▸ **Problem statement**: Leave out the pictures, and copy exactly the lines from the line with "Instruction: Click the" through the last line of the data below.

+ + +

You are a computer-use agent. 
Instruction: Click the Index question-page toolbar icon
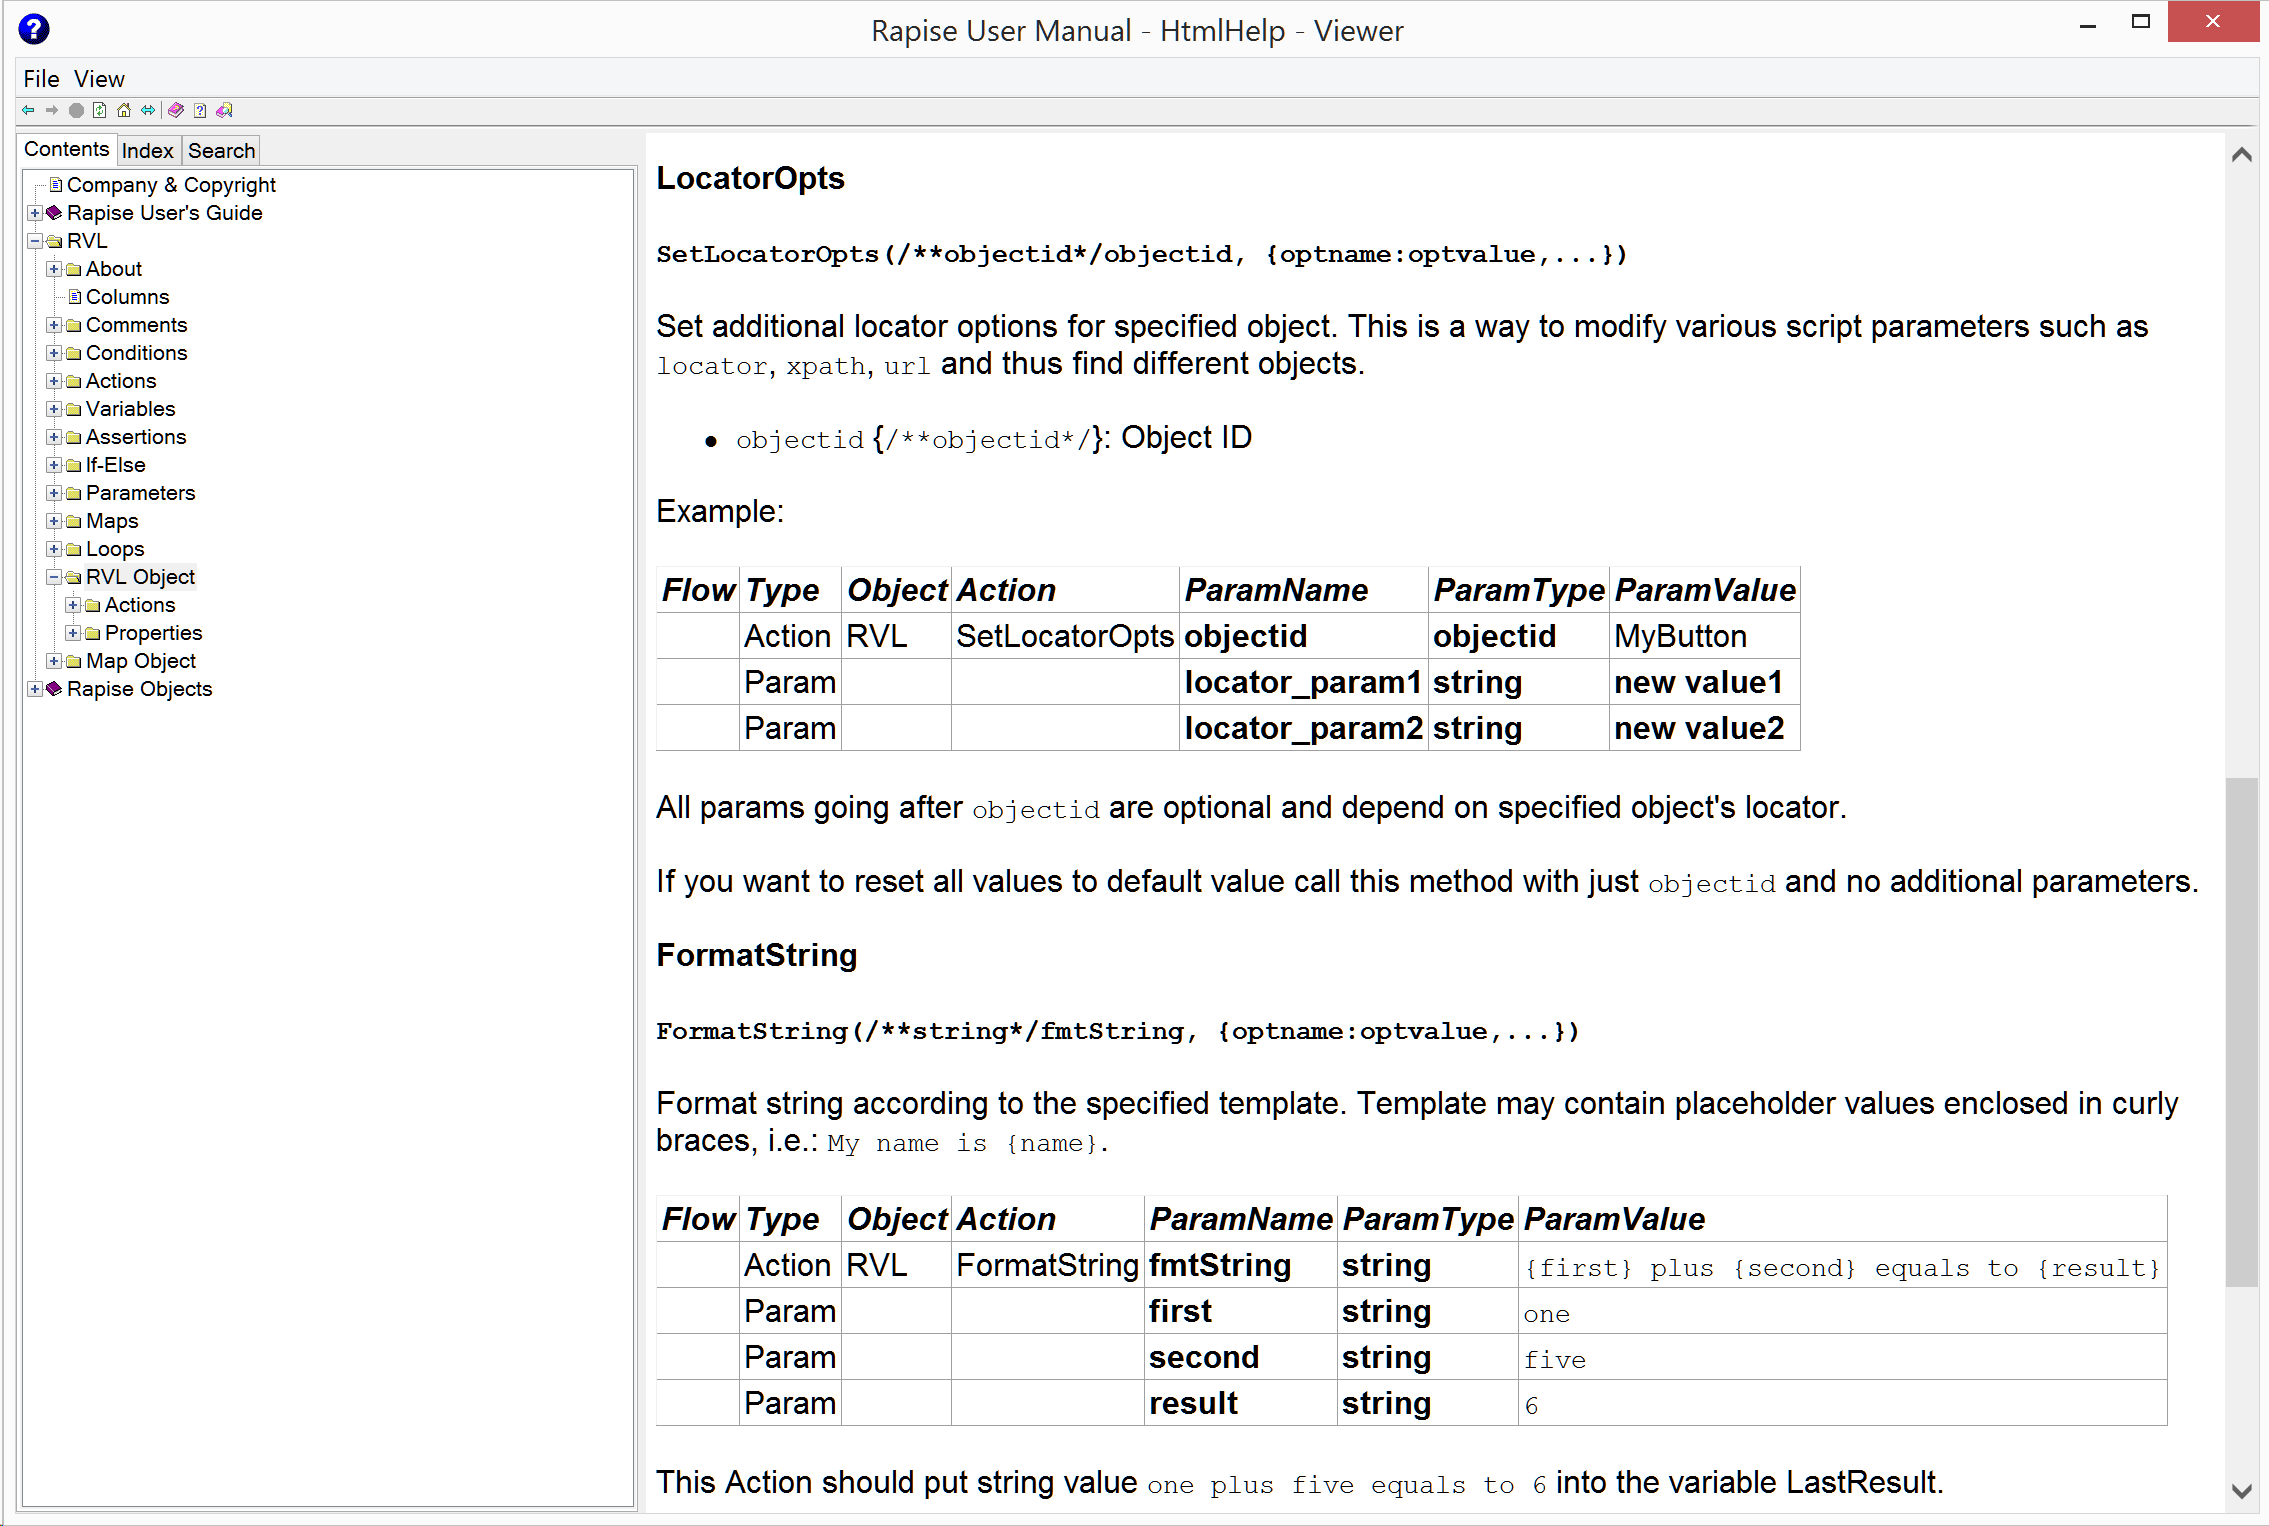(200, 110)
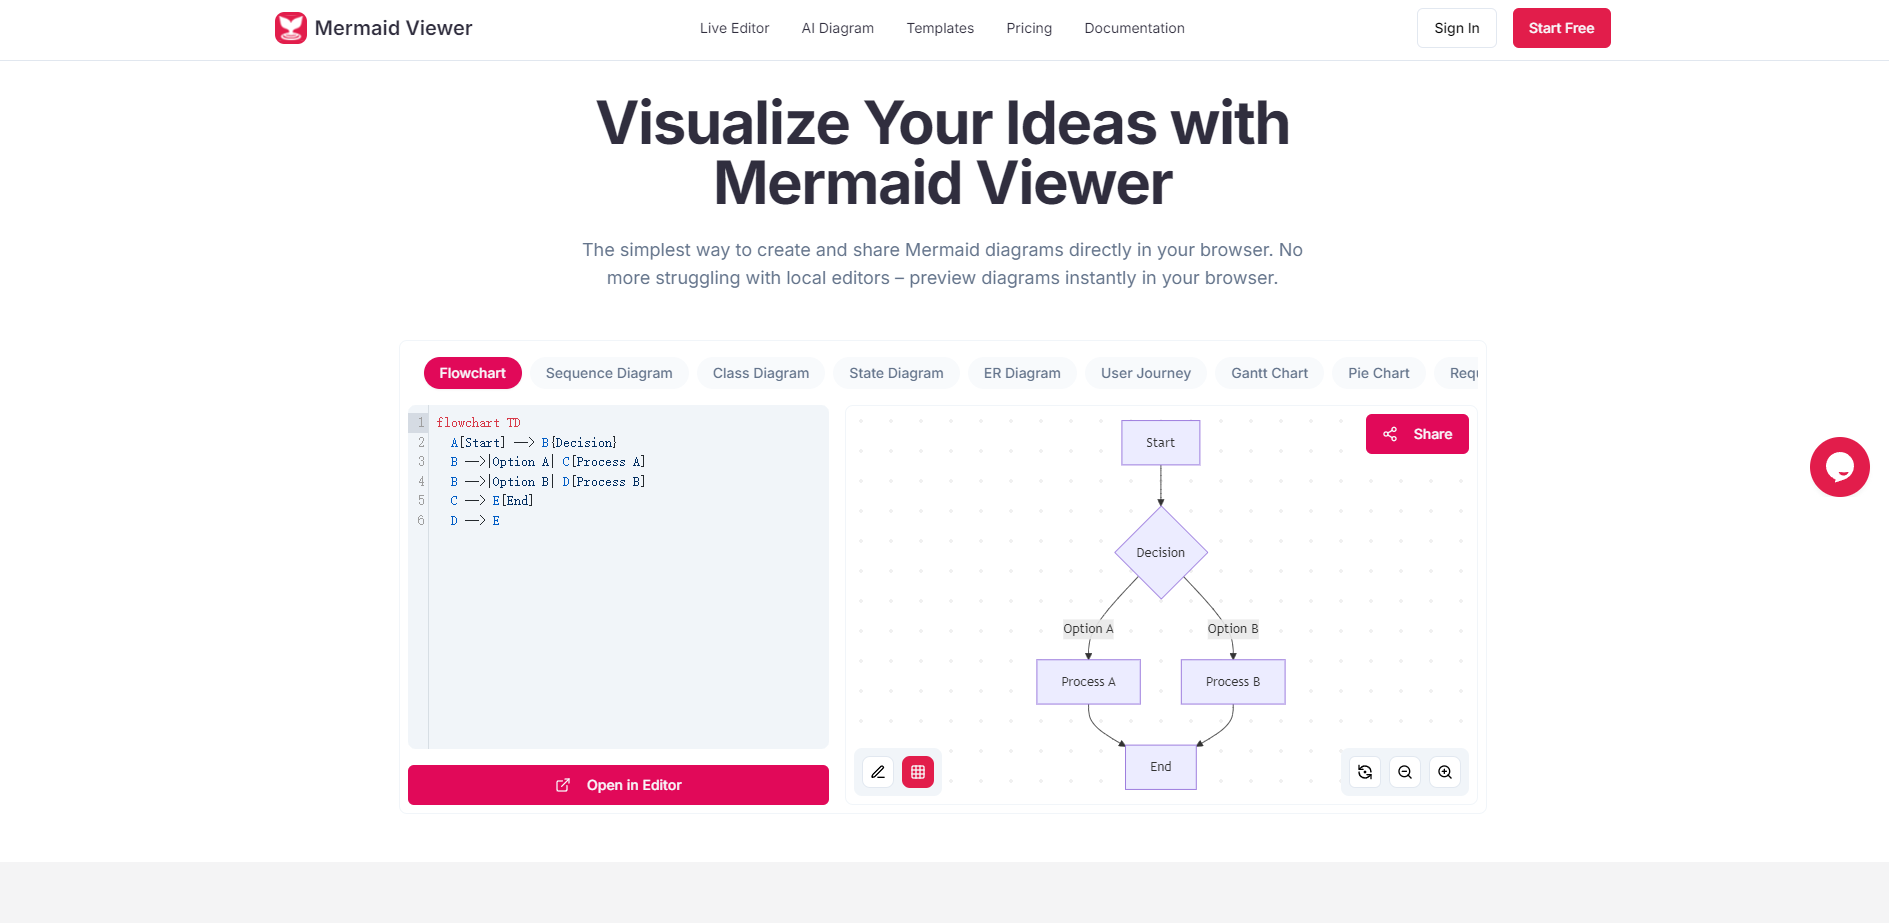Zoom out on the flowchart preview
Screen dimensions: 1889x923
(x=1404, y=771)
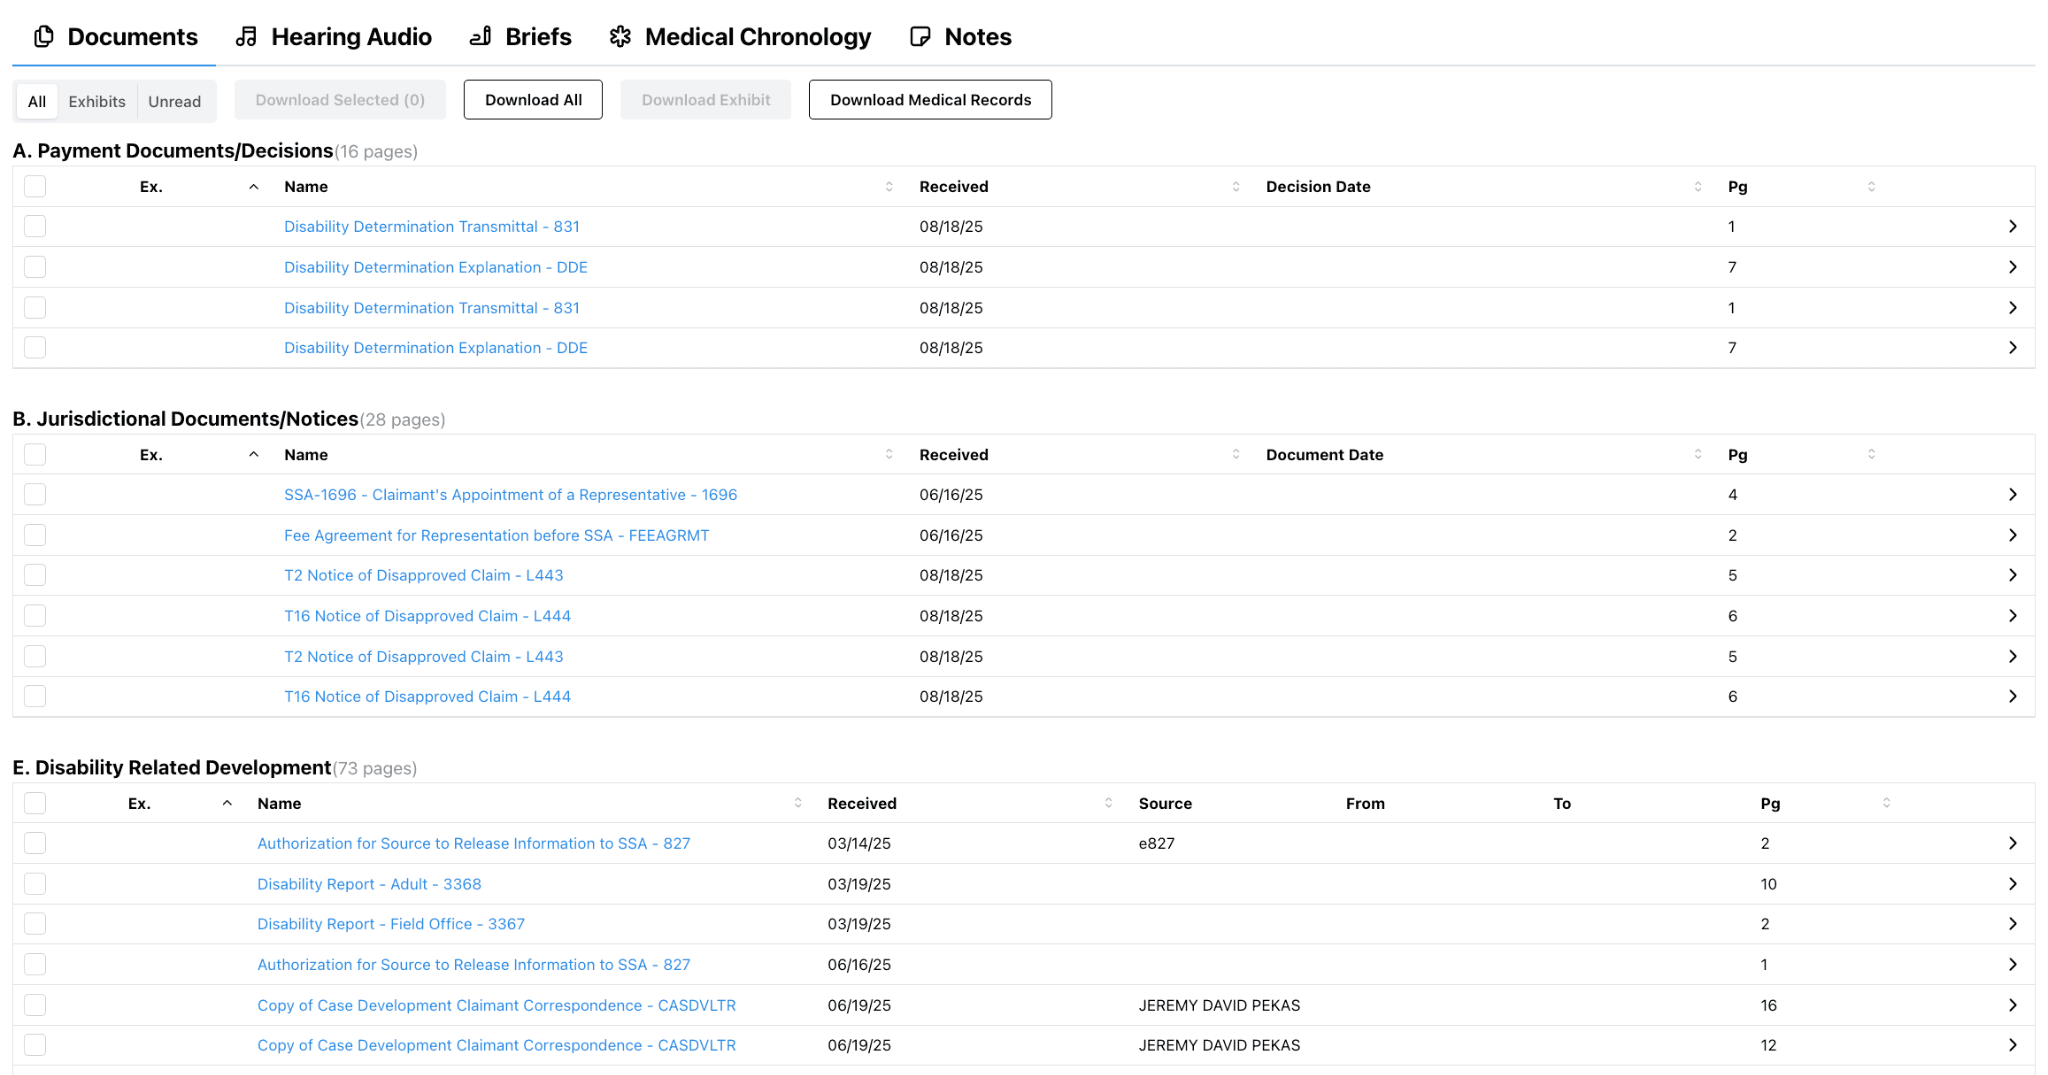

+ + +

▸ **Exercise response**:
Instruction: Click the Index question-page toolbar icon
(200, 110)
Zoom out on the flowchart preview
Screen dimensions: 1889x923
(x=1404, y=771)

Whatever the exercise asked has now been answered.